_Text and element pointing data_.
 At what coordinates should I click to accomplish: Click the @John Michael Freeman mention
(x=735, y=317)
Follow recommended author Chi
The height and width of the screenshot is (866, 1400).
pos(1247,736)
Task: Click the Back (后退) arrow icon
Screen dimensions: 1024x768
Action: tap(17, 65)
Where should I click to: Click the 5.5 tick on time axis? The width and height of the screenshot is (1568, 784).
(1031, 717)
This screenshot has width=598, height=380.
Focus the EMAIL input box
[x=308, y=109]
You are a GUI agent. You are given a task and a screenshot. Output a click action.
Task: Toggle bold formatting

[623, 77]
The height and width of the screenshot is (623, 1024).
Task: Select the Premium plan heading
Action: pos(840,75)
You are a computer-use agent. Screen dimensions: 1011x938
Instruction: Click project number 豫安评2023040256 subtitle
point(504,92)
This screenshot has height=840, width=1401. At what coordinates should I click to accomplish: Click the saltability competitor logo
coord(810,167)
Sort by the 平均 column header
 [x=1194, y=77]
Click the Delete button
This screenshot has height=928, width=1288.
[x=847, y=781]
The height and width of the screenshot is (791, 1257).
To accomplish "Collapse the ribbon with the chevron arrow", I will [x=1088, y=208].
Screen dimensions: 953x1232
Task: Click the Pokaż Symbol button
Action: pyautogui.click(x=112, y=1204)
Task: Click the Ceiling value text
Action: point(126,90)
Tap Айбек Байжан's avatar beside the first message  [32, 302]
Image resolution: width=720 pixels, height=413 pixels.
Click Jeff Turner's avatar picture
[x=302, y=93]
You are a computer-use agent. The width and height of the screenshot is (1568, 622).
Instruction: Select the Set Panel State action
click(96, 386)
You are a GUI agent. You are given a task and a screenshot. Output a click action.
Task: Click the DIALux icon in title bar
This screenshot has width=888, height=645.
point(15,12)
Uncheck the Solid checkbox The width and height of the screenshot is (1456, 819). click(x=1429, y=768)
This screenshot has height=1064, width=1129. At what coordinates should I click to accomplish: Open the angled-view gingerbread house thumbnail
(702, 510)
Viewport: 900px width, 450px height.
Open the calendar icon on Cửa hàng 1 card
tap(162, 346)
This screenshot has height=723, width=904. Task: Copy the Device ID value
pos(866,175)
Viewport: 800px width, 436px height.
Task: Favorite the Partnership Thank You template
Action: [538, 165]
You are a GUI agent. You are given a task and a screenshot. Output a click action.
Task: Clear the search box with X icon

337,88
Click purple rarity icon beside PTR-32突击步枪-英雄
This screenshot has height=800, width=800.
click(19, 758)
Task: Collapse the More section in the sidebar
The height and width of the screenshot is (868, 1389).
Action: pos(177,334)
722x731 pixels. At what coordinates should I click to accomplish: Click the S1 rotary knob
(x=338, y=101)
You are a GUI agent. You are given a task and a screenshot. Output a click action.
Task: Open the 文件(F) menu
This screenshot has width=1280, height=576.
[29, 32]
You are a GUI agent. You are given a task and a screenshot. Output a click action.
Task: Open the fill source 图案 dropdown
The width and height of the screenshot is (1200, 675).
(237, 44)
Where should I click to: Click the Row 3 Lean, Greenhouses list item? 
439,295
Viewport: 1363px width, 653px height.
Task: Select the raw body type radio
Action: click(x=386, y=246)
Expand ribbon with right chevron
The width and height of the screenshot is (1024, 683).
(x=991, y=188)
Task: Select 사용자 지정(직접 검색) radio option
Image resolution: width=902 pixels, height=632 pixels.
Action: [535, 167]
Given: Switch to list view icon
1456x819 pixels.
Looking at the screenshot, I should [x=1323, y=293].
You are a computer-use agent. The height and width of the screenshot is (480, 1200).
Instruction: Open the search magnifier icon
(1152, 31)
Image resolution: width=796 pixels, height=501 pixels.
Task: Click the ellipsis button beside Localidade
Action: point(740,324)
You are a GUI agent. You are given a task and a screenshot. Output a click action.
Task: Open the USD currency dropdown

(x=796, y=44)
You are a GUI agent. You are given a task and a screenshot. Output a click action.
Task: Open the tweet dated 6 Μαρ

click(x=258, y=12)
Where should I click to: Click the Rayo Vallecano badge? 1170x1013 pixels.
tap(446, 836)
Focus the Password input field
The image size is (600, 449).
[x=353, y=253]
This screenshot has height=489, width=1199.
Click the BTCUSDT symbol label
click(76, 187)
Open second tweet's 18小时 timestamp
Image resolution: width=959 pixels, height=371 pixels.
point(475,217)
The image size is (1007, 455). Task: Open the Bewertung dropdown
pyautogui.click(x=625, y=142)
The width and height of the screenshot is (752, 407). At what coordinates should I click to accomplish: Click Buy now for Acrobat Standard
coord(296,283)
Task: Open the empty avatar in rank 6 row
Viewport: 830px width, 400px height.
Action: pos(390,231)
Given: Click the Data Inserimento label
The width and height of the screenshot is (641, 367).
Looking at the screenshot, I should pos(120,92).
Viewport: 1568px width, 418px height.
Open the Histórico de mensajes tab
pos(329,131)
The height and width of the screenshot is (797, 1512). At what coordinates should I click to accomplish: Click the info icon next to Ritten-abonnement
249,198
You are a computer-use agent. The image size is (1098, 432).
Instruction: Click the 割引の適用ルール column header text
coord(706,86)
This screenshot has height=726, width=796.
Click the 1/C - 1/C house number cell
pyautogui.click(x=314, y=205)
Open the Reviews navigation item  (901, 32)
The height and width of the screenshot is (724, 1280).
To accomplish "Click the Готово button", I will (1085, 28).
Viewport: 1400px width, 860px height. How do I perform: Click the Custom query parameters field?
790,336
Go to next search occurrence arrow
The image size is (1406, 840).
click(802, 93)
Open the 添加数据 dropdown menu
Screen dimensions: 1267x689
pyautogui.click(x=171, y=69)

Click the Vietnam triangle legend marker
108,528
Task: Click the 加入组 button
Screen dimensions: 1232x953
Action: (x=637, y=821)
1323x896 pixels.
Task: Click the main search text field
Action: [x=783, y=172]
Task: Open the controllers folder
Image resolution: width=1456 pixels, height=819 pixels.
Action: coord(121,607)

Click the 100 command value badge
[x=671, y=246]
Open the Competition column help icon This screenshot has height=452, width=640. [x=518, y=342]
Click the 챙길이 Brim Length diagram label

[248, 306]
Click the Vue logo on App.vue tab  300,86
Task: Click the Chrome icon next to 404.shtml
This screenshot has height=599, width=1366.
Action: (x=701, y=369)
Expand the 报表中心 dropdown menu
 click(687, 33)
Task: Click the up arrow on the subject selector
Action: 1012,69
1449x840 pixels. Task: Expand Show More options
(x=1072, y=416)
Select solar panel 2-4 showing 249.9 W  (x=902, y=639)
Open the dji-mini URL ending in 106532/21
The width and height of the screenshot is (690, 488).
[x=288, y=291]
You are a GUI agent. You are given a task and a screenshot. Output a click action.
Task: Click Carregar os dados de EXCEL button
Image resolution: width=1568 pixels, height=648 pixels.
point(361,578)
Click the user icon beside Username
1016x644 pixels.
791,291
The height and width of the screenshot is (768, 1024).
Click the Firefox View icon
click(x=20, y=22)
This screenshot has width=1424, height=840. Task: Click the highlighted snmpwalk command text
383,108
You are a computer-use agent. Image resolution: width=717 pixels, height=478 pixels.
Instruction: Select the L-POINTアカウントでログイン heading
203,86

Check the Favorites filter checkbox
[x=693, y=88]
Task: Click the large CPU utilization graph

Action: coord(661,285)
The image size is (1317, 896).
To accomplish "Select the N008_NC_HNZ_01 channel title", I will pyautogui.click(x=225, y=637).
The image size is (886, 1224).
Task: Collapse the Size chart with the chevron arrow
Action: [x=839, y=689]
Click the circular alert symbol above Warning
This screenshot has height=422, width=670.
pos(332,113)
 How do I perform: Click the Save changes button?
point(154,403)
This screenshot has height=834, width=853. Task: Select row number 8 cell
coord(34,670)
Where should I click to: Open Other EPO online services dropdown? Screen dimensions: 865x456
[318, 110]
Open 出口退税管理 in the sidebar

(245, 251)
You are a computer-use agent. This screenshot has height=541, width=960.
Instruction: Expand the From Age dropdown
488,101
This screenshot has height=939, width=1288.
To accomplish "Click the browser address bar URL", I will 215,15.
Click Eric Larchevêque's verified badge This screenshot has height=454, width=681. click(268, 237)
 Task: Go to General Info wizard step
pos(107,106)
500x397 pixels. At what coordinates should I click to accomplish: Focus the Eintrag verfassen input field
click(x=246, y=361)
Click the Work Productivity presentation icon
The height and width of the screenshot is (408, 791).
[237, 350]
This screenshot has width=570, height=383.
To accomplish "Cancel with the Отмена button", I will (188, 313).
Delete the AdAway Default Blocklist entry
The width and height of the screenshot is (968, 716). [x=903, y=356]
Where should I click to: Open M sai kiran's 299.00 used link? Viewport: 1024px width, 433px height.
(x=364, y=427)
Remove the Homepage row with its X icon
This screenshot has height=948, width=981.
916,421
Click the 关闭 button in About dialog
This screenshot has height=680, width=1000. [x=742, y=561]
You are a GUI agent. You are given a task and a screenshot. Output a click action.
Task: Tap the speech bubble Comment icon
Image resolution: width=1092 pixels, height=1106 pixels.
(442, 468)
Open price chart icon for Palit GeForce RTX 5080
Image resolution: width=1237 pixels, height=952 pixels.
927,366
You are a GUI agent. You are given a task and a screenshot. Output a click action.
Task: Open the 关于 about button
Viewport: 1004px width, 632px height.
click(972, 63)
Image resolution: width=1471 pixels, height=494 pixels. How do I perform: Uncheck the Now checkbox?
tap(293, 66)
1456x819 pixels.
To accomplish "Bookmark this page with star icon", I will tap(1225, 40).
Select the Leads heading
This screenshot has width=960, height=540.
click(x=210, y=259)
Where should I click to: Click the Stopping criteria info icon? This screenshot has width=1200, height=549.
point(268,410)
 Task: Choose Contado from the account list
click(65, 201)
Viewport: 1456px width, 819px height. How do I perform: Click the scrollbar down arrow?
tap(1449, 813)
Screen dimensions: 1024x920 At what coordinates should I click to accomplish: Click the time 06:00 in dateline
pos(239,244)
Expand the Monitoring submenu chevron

_Set task_.
Convert the stretch of data from the start through the line containing "pos(1247,736)" into a Markdown table with the columns Row and Line, numbering each row and omitting blank lines.

_Answer for this exercise_.
| Row | Line |
|---|---|
| 1 |  At what coordinates should I click to accomplish: Click the @John Michael Freeman mention |
| 2 | (x=735, y=317) |
| 3 | Follow recommended author Chi |
| 4 | The height and width of the screenshot is (866, 1400). |
| 5 | pos(1247,736) |